It probably is from the perspective of an information theorist. Did you read any...

tysam_and · on Aug 16, 2023

Aha! Yes, yes, yes! Good question. A senior scientist handed me a book form of this paper (plus the introduction by Weaver, which made things much easier for little, younger me!) From there, it's just been the process of getting to know the field better and making the connections over time. It's been about 7-8 years for me, so I've been deep into neural networks for a little while.

Not everyone uses information theory to inform research into neural networks, which is a darn shame, but many of the recent advances I feel can be trivially explained with info theory, or at least derived from it.

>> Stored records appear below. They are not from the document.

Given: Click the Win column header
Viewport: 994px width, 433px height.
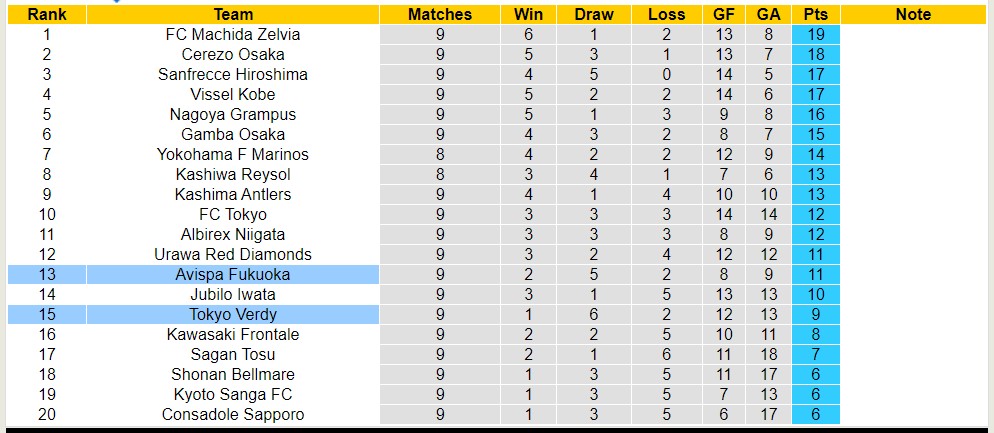Looking at the screenshot, I should (x=528, y=14).
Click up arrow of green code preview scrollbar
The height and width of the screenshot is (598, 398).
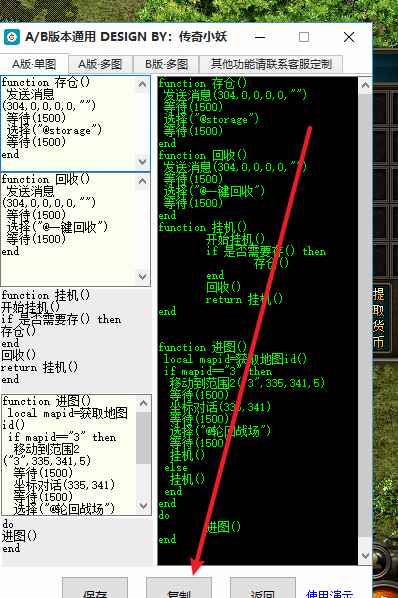click(365, 85)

I can give a few basic examples about where it interacts with deep learning. One obvious one is the cross-entropy function. This of course is trying perform ERM use the MLE over the dataset where the neural network is the mapping function f(x) -> y. For a loss function, the cross-entropy is ideal in this case, as we want to choose a coding scheme that minimizes our regret on new data based on the statistics of some data we have (thus the 'E' in Empirical Risk Minimization, and the 'R', and the, oh gosh darn it, you get what I mean here). This is analogous to a communications process where the neural network f is emitting a target token with a likelihood determined by f(x). In this case, the softmax serves as that emission probability, and instead of optimizing a discrete system, we are optimizing a continuous relaxation of the probabilities of that discrete system in the limit.

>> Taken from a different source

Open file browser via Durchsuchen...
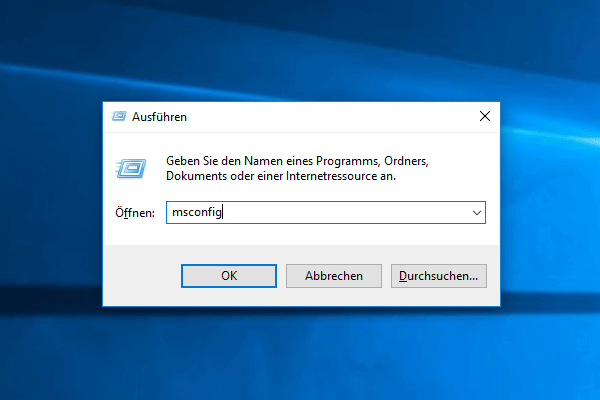Screen dimensions: 600x400 [439, 276]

You can go a lot deeper into the rabbit hole and rephrase basically everything in ML in that light. Doing so has rather significantly helped me push the bounds of performance in my area of research, at least. There is a lot to learn, however.

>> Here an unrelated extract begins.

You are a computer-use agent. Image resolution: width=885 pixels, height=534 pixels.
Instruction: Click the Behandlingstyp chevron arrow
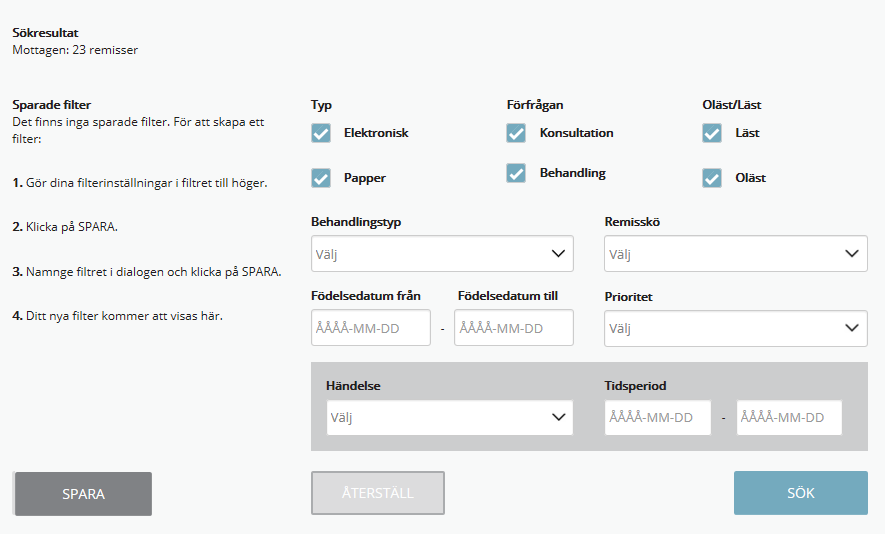pos(559,254)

So I'm sure there are decent articles out there, but second-hand stuff will likely only be useful for getting a general gist of a problem, at the cost of also inheriting the common public model for a way of thinking about things. If you go off of the beaten path and try to translate the whole training process (don't forget the temporal aspect!) into this framework, I think you'll find it very challenging and interesting. Very fun! <3 :) Hope that answers the question, if not, then feel free to let me know! I think there are some learning materials that talk about the basics of info theory w.r.t. ML, but the rabbit hole goes....very deep indeedy.